Se abalanzó hacia Brienne como una avalancha de lana mojada y carne lechosa, y la envió volando contra el suelo. Aterrizó en un charco, y el agua se le metió por la nariz y en los ojos. Se quedó sin aliento, y su cabeza chocó con fuerza contra una piedra semienterrada.
—No —fue lo único que tuvo tiempo de decir antes de que cayera encima de ella.
Su peso la hundió más en el barro. Le agarró un mechón de pelo para echarle atrás la cabeza. La otra tanteó buscándole la garganta. Había perdido
Guardajuramentos
en la caída. Sólo le quedaban las manos para luchar, pero asestar un puñetazo en aquella cara era como golpear una bola de masa blanca y húmeda. Y siseaba.
Lo golpeó una y otra vez, le dio con la base de la palma en un ojo, pero él no parecía sentir sus golpes. Le clavó las uñas en las muñecas y sólo consiguió que apretara más, aunque los arañazos se llenaron de sangre. La estaba aplastando, la estaba asfixiando. Lo empujó por los hombros para quitárselo de encima, pero era pesado como un caballo y no podía moverlo. Cuando intentó clavarle la rodilla en la entrepierna, lo único que consiguió fue hundírsela en el vientre. Mordedor le arrancó un mechón de pelo con un gruñido.
«Mi puñal.»
Brienne se aferró al pensamiento con desesperación. Consiguió pasar la mano entre ellos y retorció los dedos bajo su carne sofocante, tanteando, hasta que por fin dio con la empuñadura. Mordedor le agarró el cuello con las dos manos y empezó a golpearle la cabeza contra el suelo. Brilló otro relámpago, esta vez en el interior de su cráneo, pero consiguió apretar los dedos y desenvainar el puñal. Lo tenía encima; no podía alzar el puñal para clavárselo, así que se lo arrastró con fuerza por el vientre. Algo caliente y húmedo le corrió entre los dedos. Mordedor volvió a sisear, con más fuerza que antes, y le soltó el cuello el tiempo justo para golpearla en la cara. Brienne oyó el crujido de los huesos y, durante un momento, el dolor la cegó. Trató de cortarlo otra vez, pero él le arrancó el puñal de entre los dedos y le clavó una rodilla en el antebrazo, que se rompió. Luego la agarró por la cabeza y volvió a intentar arrancársela de los hombros.
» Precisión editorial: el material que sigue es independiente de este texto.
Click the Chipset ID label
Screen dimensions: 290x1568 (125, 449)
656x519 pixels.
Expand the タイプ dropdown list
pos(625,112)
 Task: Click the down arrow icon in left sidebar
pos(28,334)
Brienne oía los ladridos del perro; los hombres gritaban a su alrededor, y por debajo del retumbar de los truenos oyó el clamor del acero contra el acero.
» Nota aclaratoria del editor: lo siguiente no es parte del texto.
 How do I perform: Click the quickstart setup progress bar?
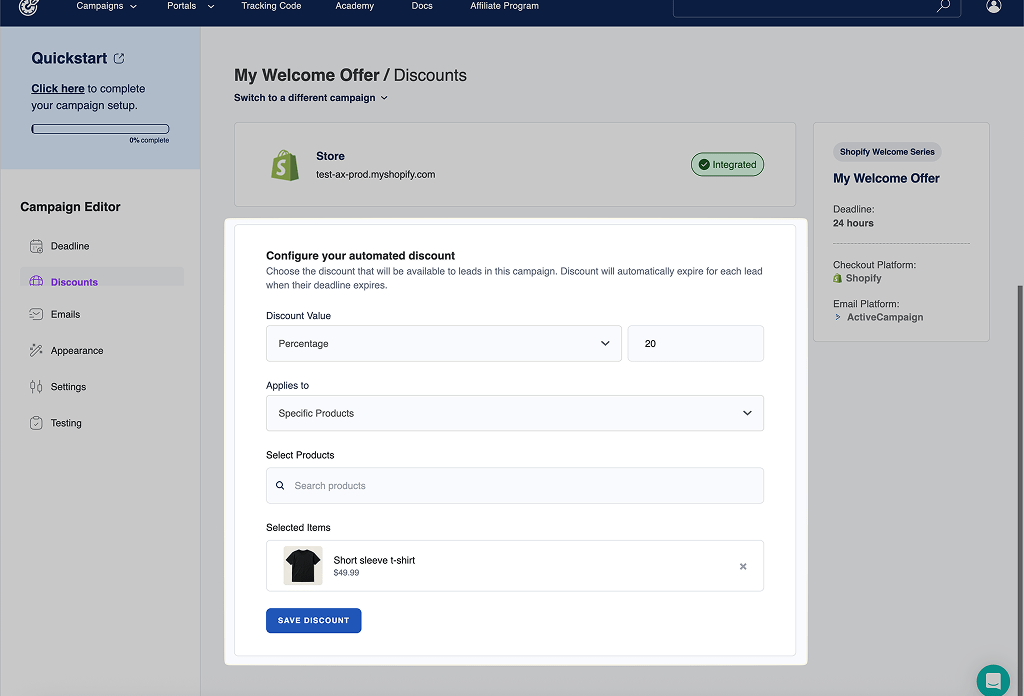click(x=100, y=129)
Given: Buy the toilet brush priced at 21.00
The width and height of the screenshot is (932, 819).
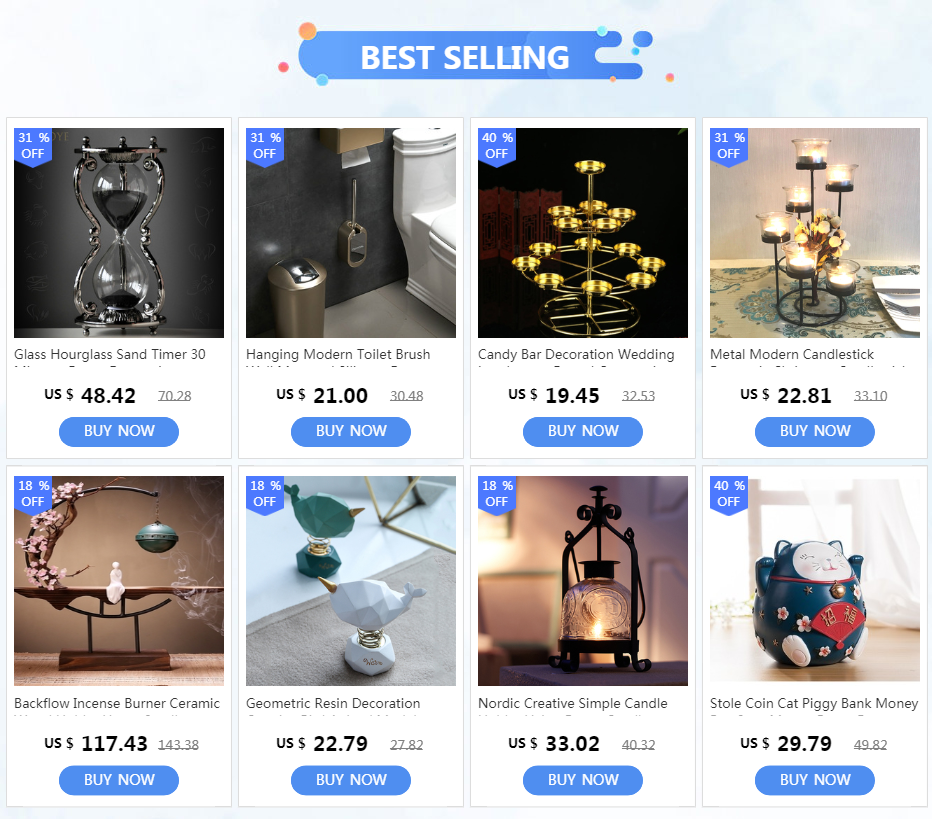Looking at the screenshot, I should (351, 431).
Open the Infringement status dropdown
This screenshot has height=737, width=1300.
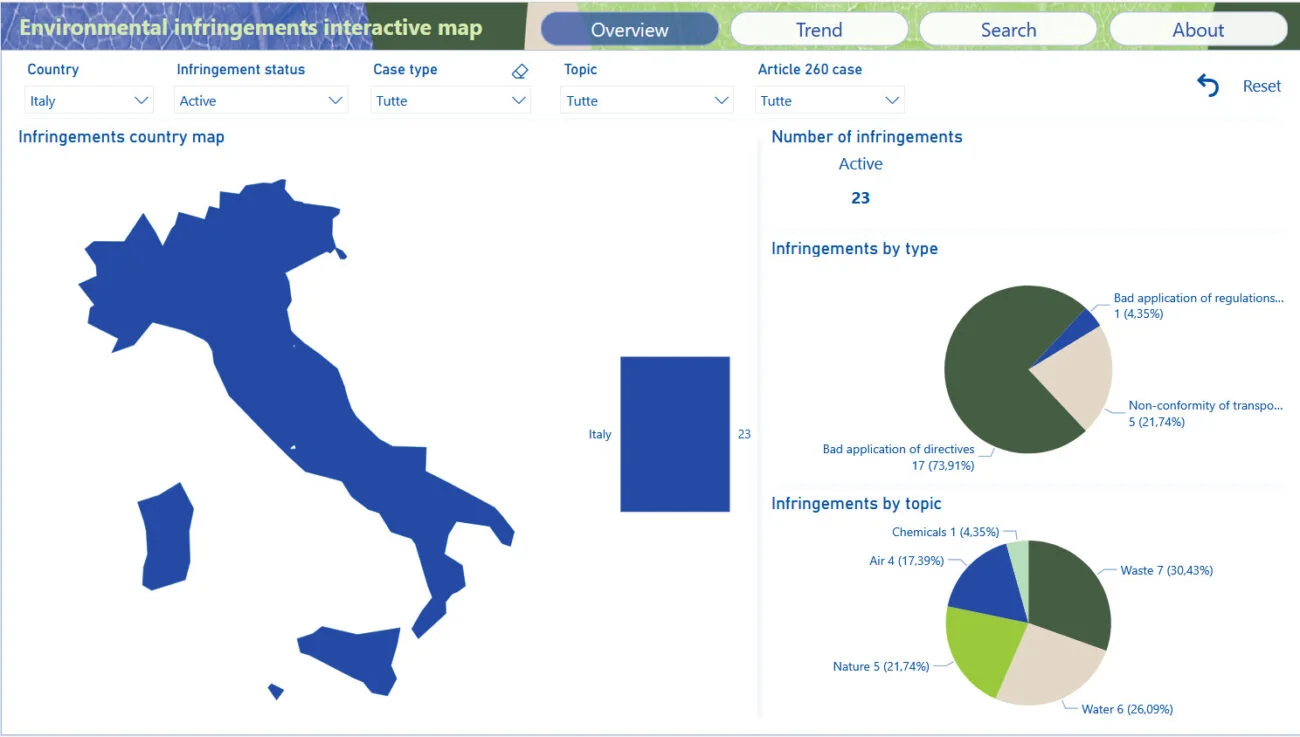pos(261,100)
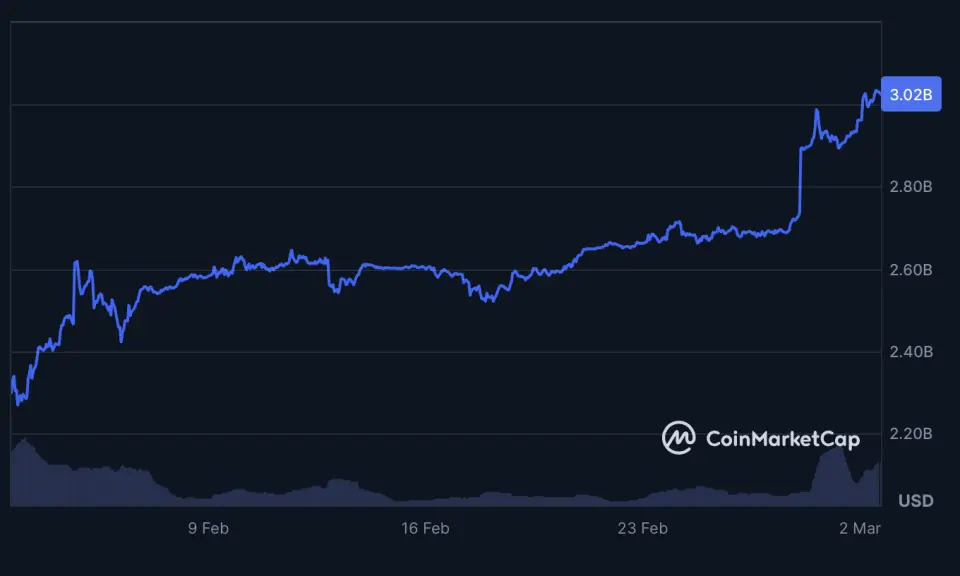Click the first early spike near 2.60B
This screenshot has width=960, height=576.
click(x=76, y=263)
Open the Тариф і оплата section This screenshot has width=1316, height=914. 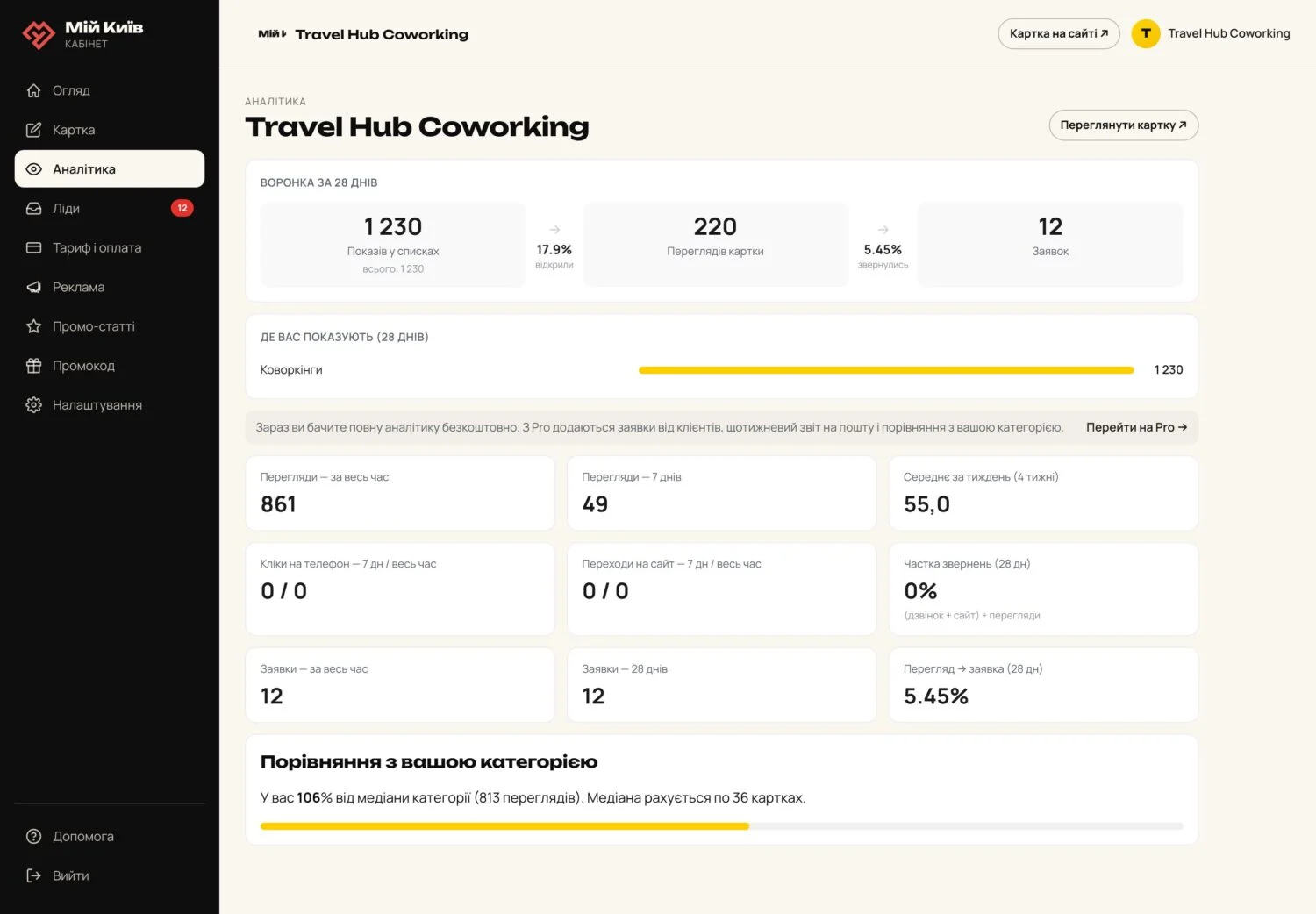(110, 248)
«Ser Hyle —pensó—, Ser Hyle se ha unido a la batalla», pero todo le parecía lejano y sin importancia. Su mundo se reducía a las manos que le atenazaban la garganta y el rostro que se le echaba encima. La lluvia goteaba por la capucha que se le acercaba. El aliento de Mordedor apestaba como un queso podrido.
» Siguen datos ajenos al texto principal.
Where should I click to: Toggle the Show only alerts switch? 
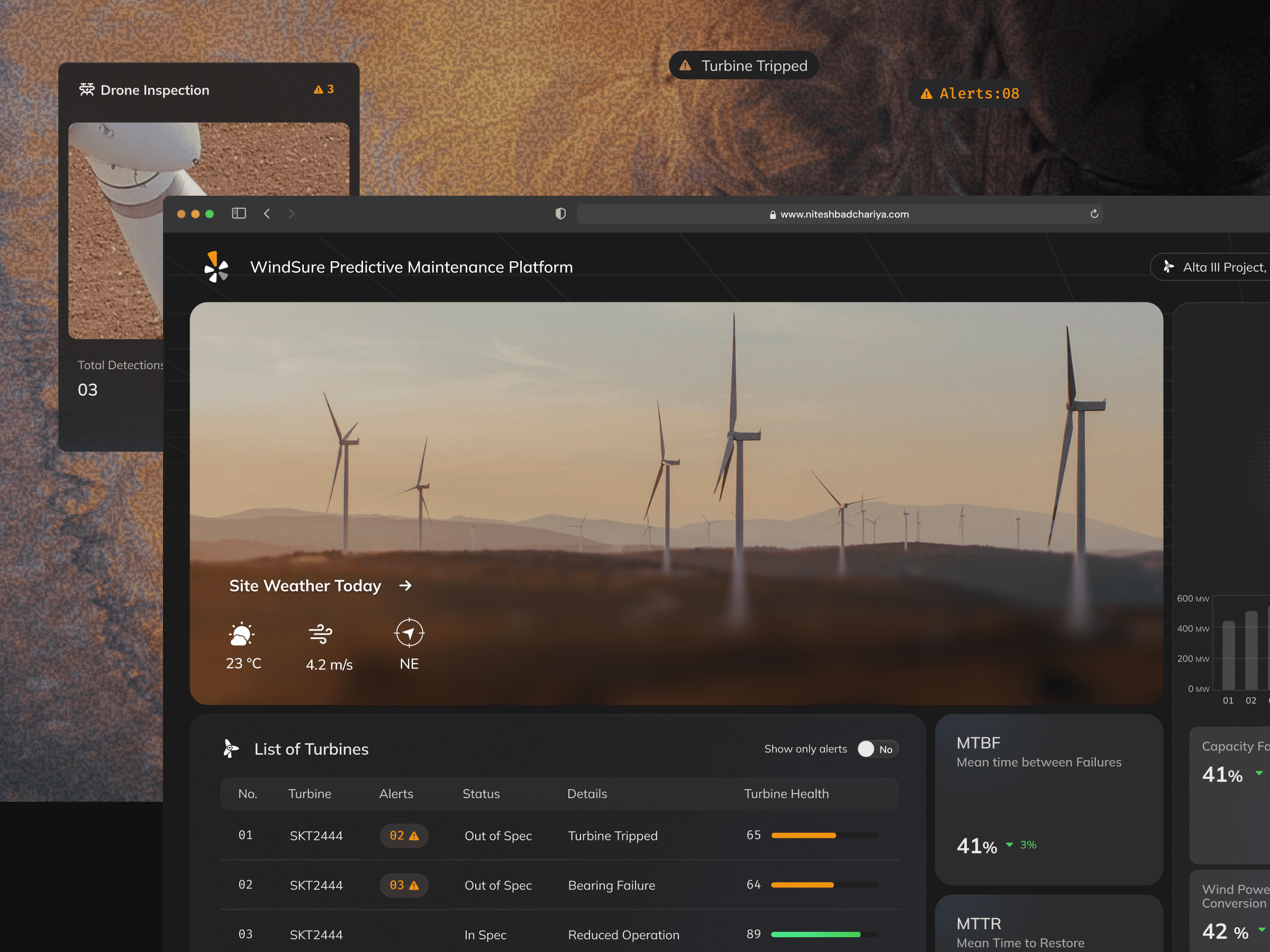tap(877, 749)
A Brienne le ardía el pecho; la tormenta estaba detrás de sus ojos, la cegaba. Los huesos rechinaban en su interior. Mordedor abrió la boca, la abrió, la abrió, era imposible que la abriera tanto. Ella le vio los dientes amarillos y retorcidos, afilados, puntiagudos. Cuando se cerraron en torno a la carne tierna de su mejilla, casi ni lo notó. Sentía como descendía en espiral hacia la oscuridad.
«No puedo morir todavía —se dijo—, aún hay algo que tengo que hacer.»
Mordedor apartó la boca llena de carne y sangre. Escupió, sonrió, y volvió a clavarle los dientes puntiagudos. Esta vez masticó y tragó.
«Me está devorando —comprendió, pero ya no tenía fuerzas para luchar contra él. Se sentía como si estuviera flotando por encima de la escena; contemplaba el horror como si le sucediera a otra persona, o a alguna muchacha estúpida con ínfulas de caballero—. Pronto acabará todo —se dijo—. Entonces dará igual que se me coma o no.»